Digital only bank start-up The Atom Bank has launched with a promise to let customers choose their own unique logo.
The branding has been led by an in-house team, working alongside TH_NK, which has designed and developed the web platform.
Personal Colour Palette
Besides choosing a personalised logo, customers will also have their own personal colour palette which drives the visual experience when using the app. They can also call the bank what they want to – within reason – such as Jenny’s Bank or Peter’s Bank.
The mobile-only brand’s chief marketing officer Lisa Wood told Design Week’s sister title Marketing Week that personalisation has been a dominant theme throughout the entire process.

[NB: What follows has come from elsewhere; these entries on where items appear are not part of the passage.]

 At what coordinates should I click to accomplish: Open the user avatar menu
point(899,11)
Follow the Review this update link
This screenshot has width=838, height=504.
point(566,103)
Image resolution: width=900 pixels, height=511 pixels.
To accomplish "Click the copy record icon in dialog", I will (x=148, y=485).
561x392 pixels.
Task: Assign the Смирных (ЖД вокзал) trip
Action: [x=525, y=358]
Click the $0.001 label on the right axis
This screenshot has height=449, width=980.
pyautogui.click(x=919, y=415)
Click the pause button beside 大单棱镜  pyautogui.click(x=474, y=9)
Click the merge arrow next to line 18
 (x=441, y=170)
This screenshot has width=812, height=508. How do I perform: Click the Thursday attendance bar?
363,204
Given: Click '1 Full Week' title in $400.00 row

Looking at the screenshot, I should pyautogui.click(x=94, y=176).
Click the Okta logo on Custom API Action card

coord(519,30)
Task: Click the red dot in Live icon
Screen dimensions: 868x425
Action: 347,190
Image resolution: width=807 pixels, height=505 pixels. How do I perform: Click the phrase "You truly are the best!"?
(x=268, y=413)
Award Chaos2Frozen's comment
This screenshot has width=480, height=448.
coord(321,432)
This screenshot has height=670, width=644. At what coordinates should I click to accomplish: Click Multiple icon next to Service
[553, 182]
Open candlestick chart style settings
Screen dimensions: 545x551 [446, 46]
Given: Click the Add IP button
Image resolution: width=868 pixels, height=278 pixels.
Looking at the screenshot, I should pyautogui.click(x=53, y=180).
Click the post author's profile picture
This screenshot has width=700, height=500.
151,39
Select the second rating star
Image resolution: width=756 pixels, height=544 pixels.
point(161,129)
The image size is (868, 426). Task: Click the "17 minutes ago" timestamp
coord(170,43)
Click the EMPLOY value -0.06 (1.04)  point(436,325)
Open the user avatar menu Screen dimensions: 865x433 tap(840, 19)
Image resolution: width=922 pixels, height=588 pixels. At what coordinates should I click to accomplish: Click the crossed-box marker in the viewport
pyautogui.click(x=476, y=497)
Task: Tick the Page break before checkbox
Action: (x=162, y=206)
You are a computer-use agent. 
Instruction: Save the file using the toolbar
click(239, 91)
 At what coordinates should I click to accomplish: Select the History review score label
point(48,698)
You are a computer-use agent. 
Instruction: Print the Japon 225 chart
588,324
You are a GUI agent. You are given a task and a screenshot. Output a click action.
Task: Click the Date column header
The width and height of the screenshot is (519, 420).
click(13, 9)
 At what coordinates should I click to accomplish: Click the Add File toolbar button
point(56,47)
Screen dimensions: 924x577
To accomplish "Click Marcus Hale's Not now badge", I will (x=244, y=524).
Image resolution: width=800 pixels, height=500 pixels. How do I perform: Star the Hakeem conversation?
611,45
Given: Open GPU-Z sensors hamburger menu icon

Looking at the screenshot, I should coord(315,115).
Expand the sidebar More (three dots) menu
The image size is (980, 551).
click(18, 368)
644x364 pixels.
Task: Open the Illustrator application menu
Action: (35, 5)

She said: “We want to be highly personal and demonstrate this at every point of our proposition that it’s about the customer, not us. We’re a customer-obsessed organisation.”
“No one should have exactly the same experience”
Wood added: “It’s a way of showing that we believe every one of our customers is unique. No one should have exactly the same experience of Atom. Visually, it will also look very different from other bank experiences.”
Wood says that a personalised colour-theme and logo is only “one aspect” of the brand offering a tailored experience. In December 2015, the bank announced that customers will be able to use face and voice biometrics to log on to the app. It is built using gaming platform Unity, which will involve 3D animation and sound to engage customers.
Further personalisation will be introduced
More personalisation features will also be introduced after the app’s launch. Atom is currently in closed beta and plans to launch later in Q1.
Through the personalisation features, the brand is aiming to become a “next generation” bank, where the brand strategy is focused on the consumer instead of itself.
“It’s not about the customer relationship with us, or our relationship with customers’ money. The traditional old banks constantly reference their relationship with its customers, but our brand strategy is about us helping people understand money much better,” says Wood.
This story first appeared on Design Week’s sister title Marketing Week.